We recently gave our valued subscribers the chance to submit their questions to me - editor of the Bridgwater Mercury, Tim Lethaby.

The Mercury is evolving - being the editor used to just mean deciding what we would tell readers in print, but now journalism can and should be a two-way conversation.

We want you to be involved before, during and after everything we do.

My job is also now a truly multimedia role - we can communicate with you across all our channels: print, website, social and video.

All this allows you to get even closer to the stories - and means we can update you around the clock.

Here are some of the questions we received from our subscribers, with my replies below:

Do your journalists get out and about to report on stories or are they stuck behind desks?

This is certainly something I am encouraging my team to do more of.

We do have a small team with an incredibly large workload, but as often as they can, they get out to interview people, review places and covering breaking news.

How do you balance publishing local stories against more national/general stories?

We want all of our stories to be local, as that is what sets us apart from the national newspapers and websites.

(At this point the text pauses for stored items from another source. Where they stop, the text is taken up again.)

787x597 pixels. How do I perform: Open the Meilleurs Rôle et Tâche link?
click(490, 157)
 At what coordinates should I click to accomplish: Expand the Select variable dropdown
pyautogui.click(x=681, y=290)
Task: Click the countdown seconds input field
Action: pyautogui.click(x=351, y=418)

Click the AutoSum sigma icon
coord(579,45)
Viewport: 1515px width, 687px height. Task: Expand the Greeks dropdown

We are being read by more people than ever before, thanks to the online as well as print readership, and it is our unique, local articles that are attracting the most readers.

We do cover national stories if they have a local angle, and our central team produce general articles that are of interest to everyone, but these are all on top of the local news we produce, not instead of it.

Do you try to be ‘neutral’, or do/will you, as a local paper, help fight for local issues?

I firmly believe that, as a local media outlet, we should be neutral on all things - we provide the readers with the facts for them to make up their minds.

However, we will highlight local causes and issues, to give them publicity and to get a response from who or what they are campaigning about.

Could you encourage more educated posts in the comments section which offer more insight?

This is definitely something I am working on, but it is difficult to keep on top of.

I wish all comments were insightful, helpful and calm, but sadly so many of them descend into personal attacks and name-calling.

We do monitor and moderate comments as much as we can, and to stop anonymous attacks, we now require email verification for someone to comment on our site.